* ACTIVITY
Transcribe exactly the lines from the one containing "Select the Published tab" through the end of the data, both included. Leave out pictures.

Start of DATA FOR PROCESSING

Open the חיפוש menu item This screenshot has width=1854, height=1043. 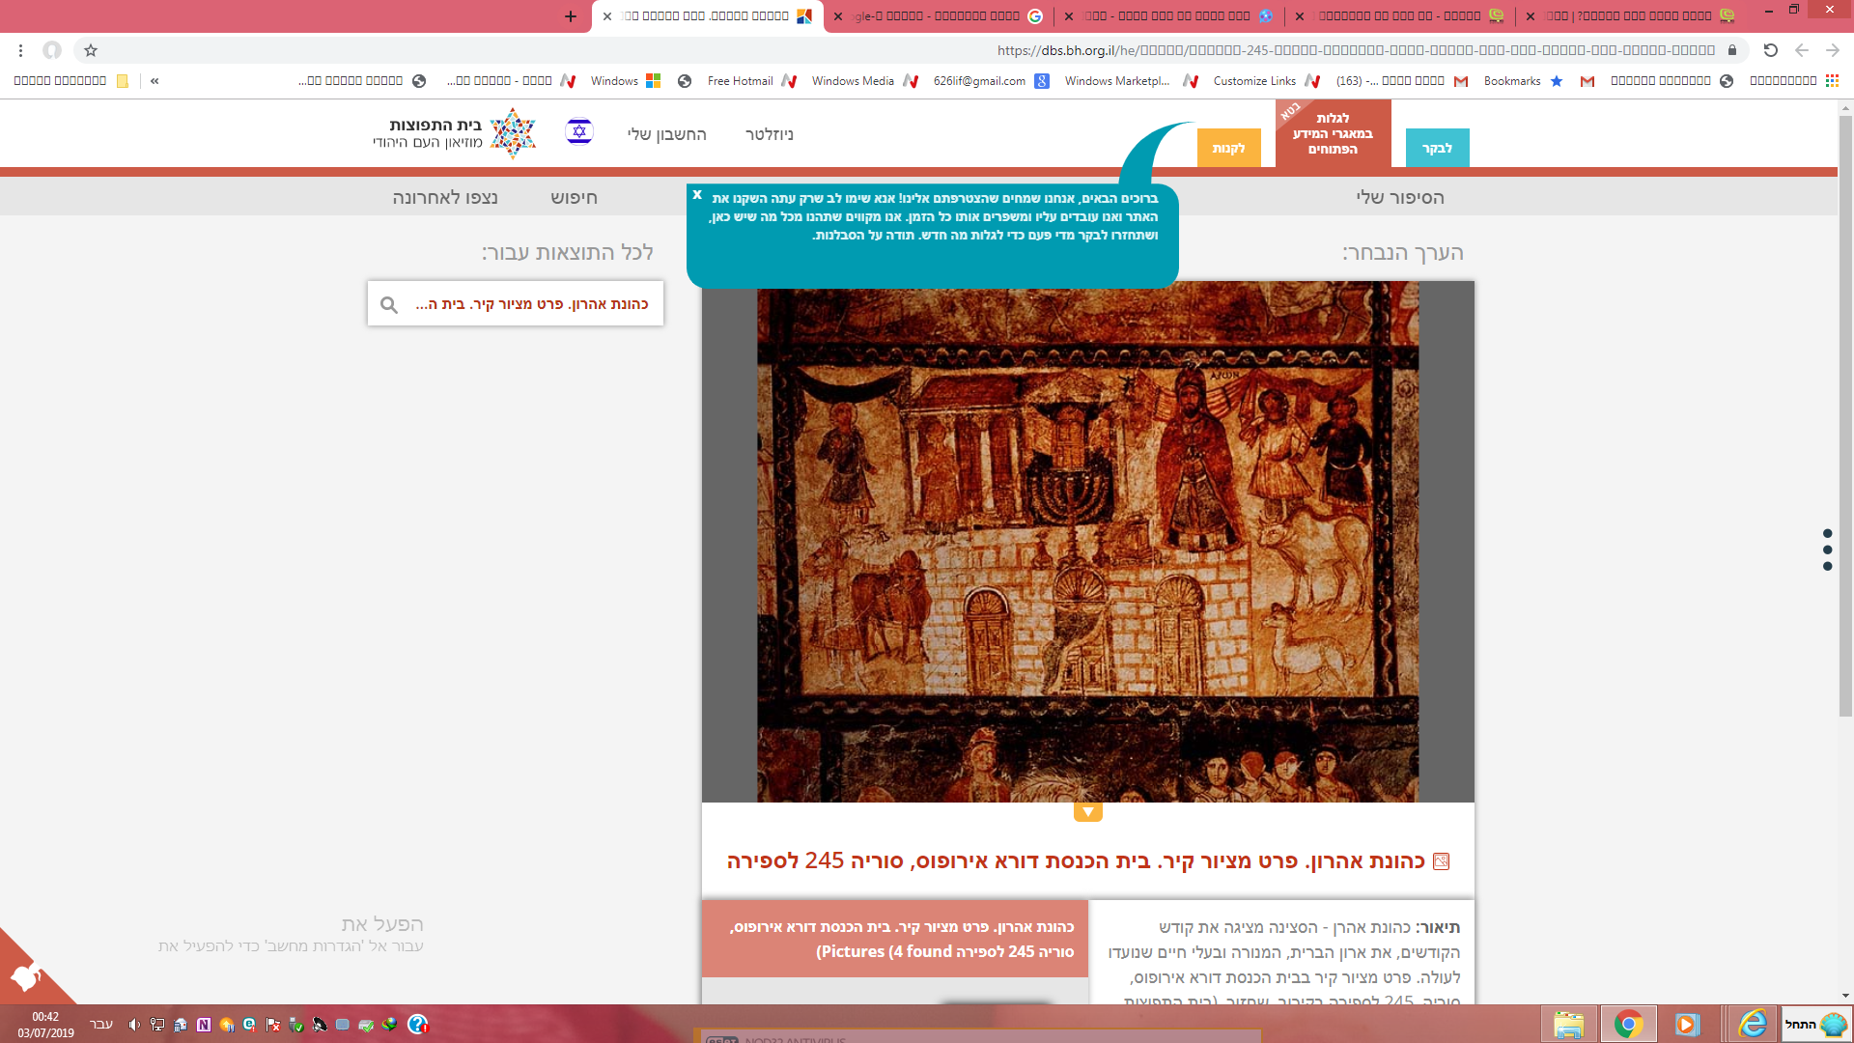[x=574, y=197]
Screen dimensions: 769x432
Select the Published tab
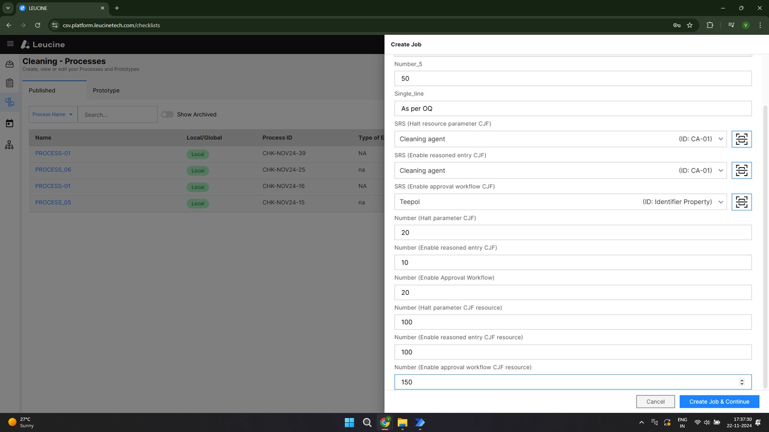(x=42, y=90)
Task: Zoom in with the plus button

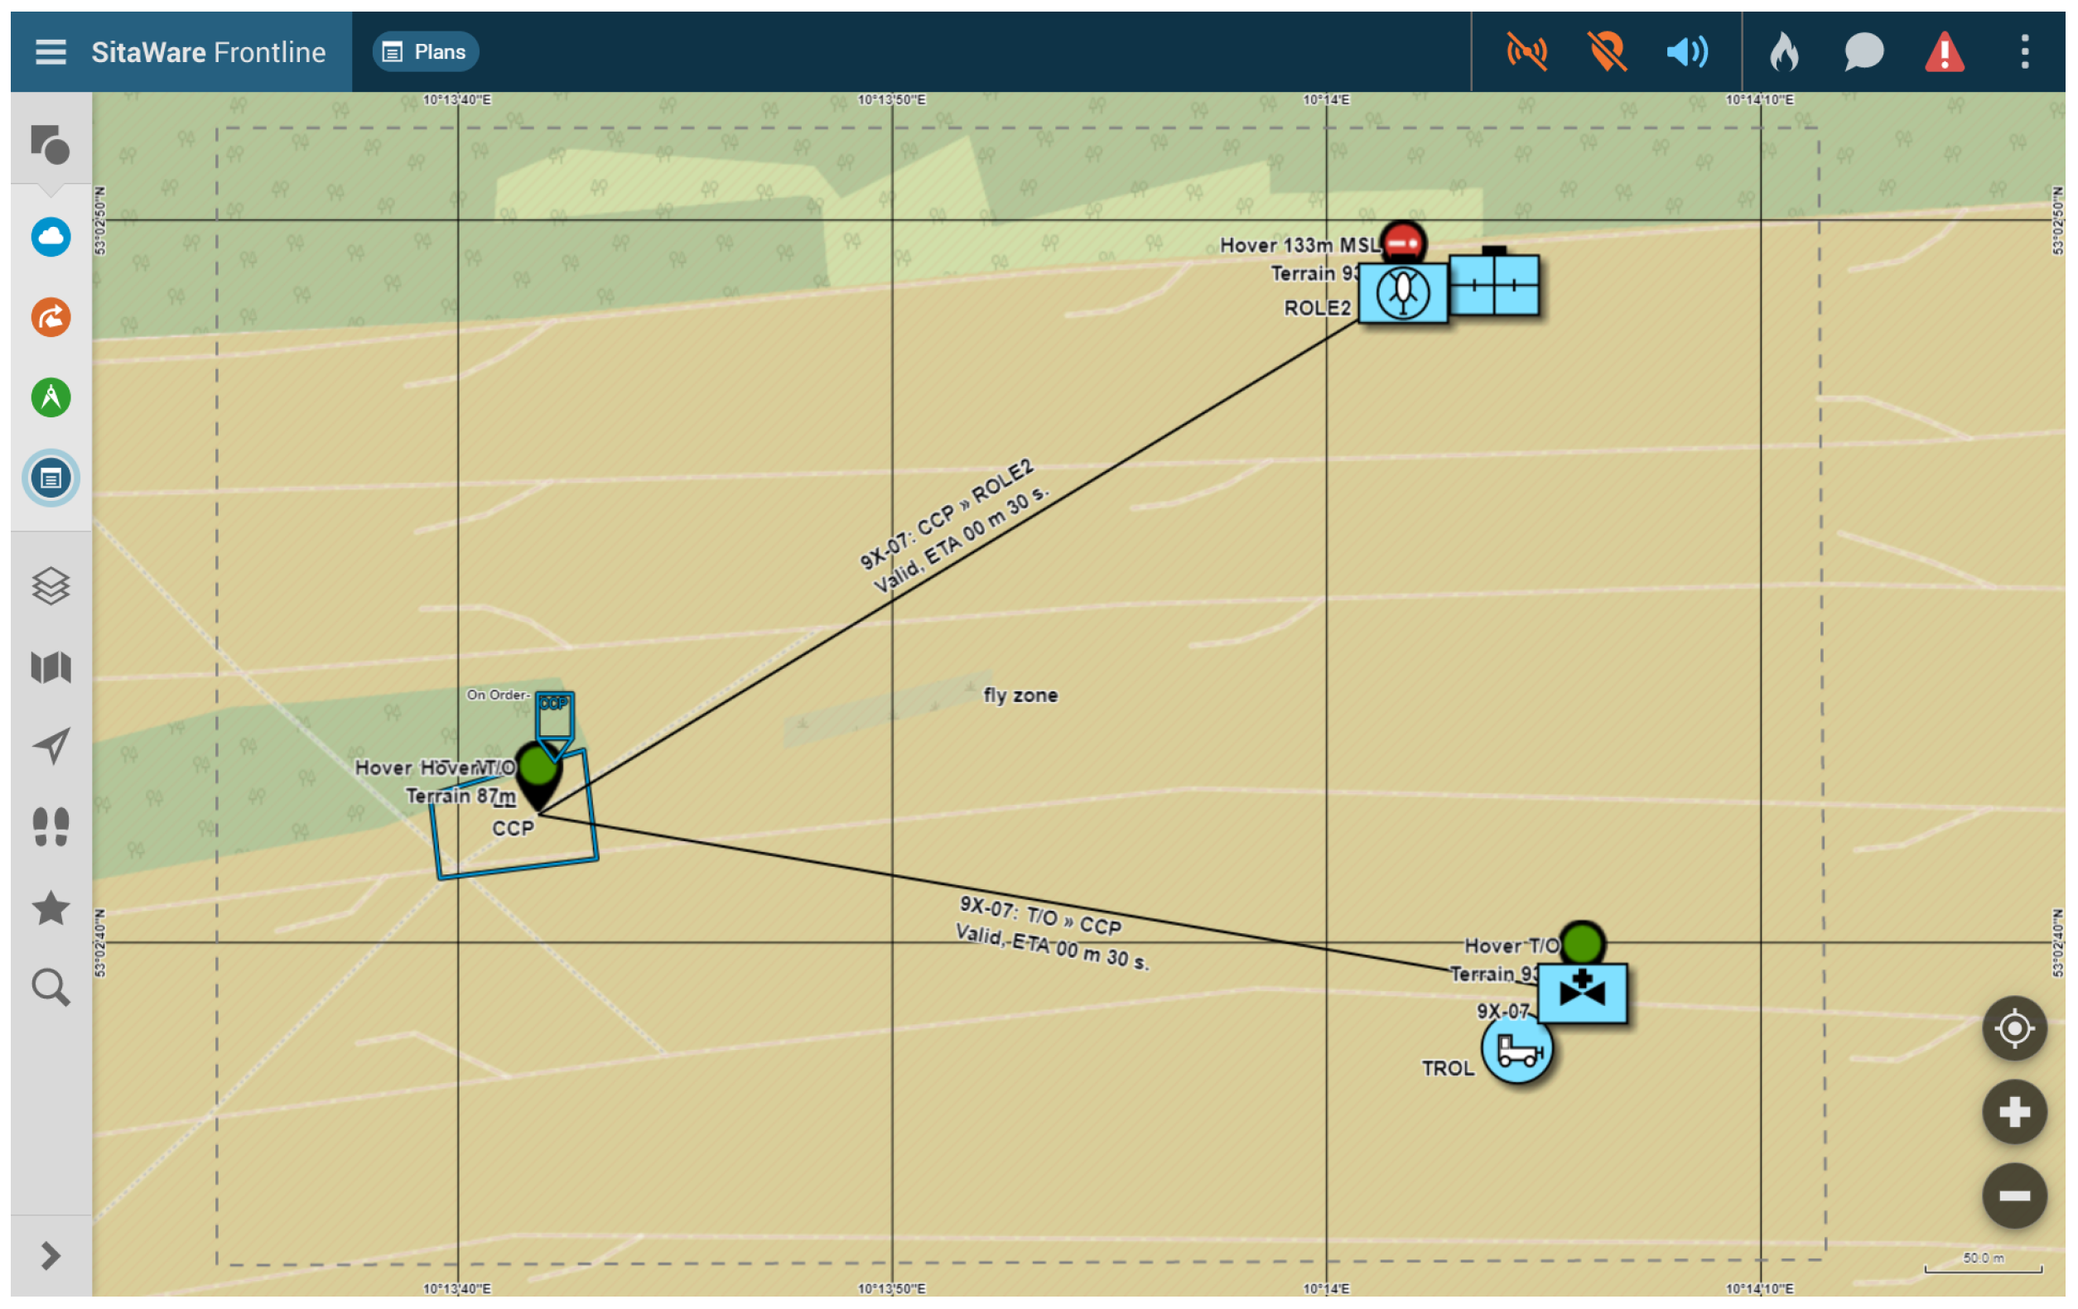Action: click(x=2014, y=1111)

End of DATA FOR PROCESSING

* ANSWER AREA
Select the Published tab
(x=42, y=90)
Task: Zoom in with the plus button

Action: click(x=2014, y=1111)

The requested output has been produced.